Beginning with a quotation from Arthur Young (p. 13), the author of the "Essai" lays down the fact of the infinite superiority of the soil of France over that of England; not content with a general assertion, we have a comparison of the most elaborate kind set before us, proving that, tract for tract, zone for zone, the French possess the advantage of a better fundamental element of production. Then their climate is confessedly preferable; and in descanting upon this happy difference in their favour, M. Lavergne obviously finds a secret "dédommagement" for our superiority on some other points. But although the French sun can ripen the ear of corn, can mature all kinds of fruit, and bring to perfection many other precious products-wine, olives, silk, oil, hemp, flax, and the like-nevertheless, as has been remarked already, the one thing needful to "high farming" is wanting. The French eat but little meat, for want of more cattle and flocks and swine; and they lack manure wherewith to grow thirty and even forty tons of food to the acre, as we manage to do, in favourable years, with our swedes and mangolds. This matter of meat and manure is, in truth, a revolving circle, wherein the great difficulty consists in seizing the departing point. M. Lavergne maintains that if the farmers occupying cold, moist mountainous tracts in France (of which he indicates no small number would grow artificial grasses, turnips, carrots, mangolds, and such sort of crops, instead of slaving, as

they do, to extract miserably scanty crops of rye and oats, they could very soon rear animals for food. Animals would yield "engrais," or "dressing," bring capital to the farm, invigorate the labourer, and cause the land to revive under generous treatment. How to begin is the problem, and of course M. Lavergne is at no loss to prescribe the means. Capital must be invited to co-operate more liberally with labour. He would persuade the owners of capital to embark in scientific farming, commencing by degrees, and would engage to justify the enterprise by its results if properly conducted. But here we come upon the discussion concerning "large and small cultivation," for no change can be thought of in the rural economy of France without fully exploring that thorny question. M. Lavergne has, we think, set it very fairly before his readers, and in a vein of investigation which strikes us as somewhat original. And in the first place our author disputes the fact, or at least denies the extent, of the extravagant subdivision of land in France. We will give his own words:—

"All the world is familiar with the celebrated calculation, giving eleven millions and a half as the number of 'cotes' (taxable properties in houses and lands); but so they are, likewise, with the delusive nature of this calculation, as demonstrated by the researches of M. Passy. Not only does it happen that an individual contributor often pays several cotes,' which in itself suffices to invalidate the general proposition itself; but, furthermore, town habitations equally count as 'cotes,' thus diminishing the actual total of rural proprietors to five, or at most to six millions." (p. 109.)

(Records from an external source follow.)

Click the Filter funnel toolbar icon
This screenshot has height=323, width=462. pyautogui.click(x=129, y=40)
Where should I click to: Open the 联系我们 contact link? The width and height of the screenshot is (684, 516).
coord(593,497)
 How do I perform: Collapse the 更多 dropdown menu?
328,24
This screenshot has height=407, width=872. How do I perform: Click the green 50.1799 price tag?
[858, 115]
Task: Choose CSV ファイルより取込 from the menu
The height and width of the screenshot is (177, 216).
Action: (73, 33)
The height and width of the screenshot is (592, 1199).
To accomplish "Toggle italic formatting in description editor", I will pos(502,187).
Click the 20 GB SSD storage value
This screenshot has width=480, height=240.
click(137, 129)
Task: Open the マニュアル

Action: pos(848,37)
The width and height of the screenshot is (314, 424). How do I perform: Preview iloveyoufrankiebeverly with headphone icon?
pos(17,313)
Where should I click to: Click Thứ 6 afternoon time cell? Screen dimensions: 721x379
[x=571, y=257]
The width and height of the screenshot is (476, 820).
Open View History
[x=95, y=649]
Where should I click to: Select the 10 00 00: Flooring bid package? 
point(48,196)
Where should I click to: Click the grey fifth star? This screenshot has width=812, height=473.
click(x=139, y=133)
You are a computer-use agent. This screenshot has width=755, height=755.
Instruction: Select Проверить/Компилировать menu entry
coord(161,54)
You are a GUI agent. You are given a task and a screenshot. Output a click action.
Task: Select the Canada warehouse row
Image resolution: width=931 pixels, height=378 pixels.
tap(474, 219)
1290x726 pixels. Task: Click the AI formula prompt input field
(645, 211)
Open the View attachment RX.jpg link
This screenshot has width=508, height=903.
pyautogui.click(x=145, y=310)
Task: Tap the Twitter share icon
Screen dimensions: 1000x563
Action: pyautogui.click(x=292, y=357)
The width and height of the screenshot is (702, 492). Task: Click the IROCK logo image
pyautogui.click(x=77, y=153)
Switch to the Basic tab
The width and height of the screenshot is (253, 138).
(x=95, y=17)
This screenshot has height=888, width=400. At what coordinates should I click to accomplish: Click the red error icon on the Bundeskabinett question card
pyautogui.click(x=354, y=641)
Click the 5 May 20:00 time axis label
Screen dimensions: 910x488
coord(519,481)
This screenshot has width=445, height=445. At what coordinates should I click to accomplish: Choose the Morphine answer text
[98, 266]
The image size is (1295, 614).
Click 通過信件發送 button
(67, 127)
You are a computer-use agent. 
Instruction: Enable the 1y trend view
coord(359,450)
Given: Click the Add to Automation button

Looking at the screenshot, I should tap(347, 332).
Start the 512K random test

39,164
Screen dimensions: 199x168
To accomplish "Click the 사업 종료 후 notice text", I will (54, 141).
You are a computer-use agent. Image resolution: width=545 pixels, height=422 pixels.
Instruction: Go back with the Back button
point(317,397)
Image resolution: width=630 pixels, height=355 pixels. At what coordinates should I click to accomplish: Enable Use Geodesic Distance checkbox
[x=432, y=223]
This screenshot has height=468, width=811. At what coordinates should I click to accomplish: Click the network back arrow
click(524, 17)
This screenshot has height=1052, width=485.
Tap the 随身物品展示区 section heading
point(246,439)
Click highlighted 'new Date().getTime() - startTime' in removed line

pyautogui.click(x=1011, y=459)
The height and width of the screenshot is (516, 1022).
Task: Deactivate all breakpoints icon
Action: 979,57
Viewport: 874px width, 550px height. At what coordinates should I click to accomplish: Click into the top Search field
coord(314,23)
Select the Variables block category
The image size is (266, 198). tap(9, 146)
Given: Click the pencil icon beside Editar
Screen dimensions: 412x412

"Now," says M. Lavergne, "of the whole eleven millions and a-half alluded to as representing the numerical amount of properties, town and country inclusive, half a million, only, possess parcels of the value of one hundred francs, or four pounds; five millions and a-half own parcels of the value of five francs each, two millions at from five to ten francs, three millions at from ten to fifty francs, six hundred thousand from fifty to a hundred francs. But the sum of the land possessed by these eleven millions, consisting of lots all ranging under the value of one hundred francs, reaches only one-third of the entire surface under cultivation." [Pasture and woods being included, we presume.] "Remains, then, twothirds of it in the hands of four hundred thousand proprietors; deducting one hundred thousand for such owners as possess town lots, this gives an average extent of eighty hectares to each, or two hundred English acres."

M. Lavergne next endeavours to establish a correspondence between this section of the French people and our middle-class and second-class gentry taken together. Granting that the annual value of land is greater in England, acre for acre, still, he contends, the disproportion is less than is usually supposed. He sets the share of the soil possessed by our largest proprietors against that of the eleven millions who own a third of all France; and maintains that two-thirds in each country are possessed by a class of owners differing from each other far less widely than it has been the habit to represent them. In France, he says

"Estates comprising an extent of 500, 1000, and

2000 hectares are far from rare, whilst properties even of 25,000 francs to 100,000 francs a year value, and beyond it, are not unknown. A thousand landlords in each of our departments might be found, on a level, as to landed property, with the secondary class of English country landlords, which is the one most diffused among them. It is true, we have, proportionably speaking, fewer, and they are planted amidst small neighbours; whilst the English gentry live under the shadow of huge aristocratic fiefs. It is only under this aspect-i. e., the proportional amount -that it can fairly be affirmed that property is more concentrated in England than in France." (p. 111.)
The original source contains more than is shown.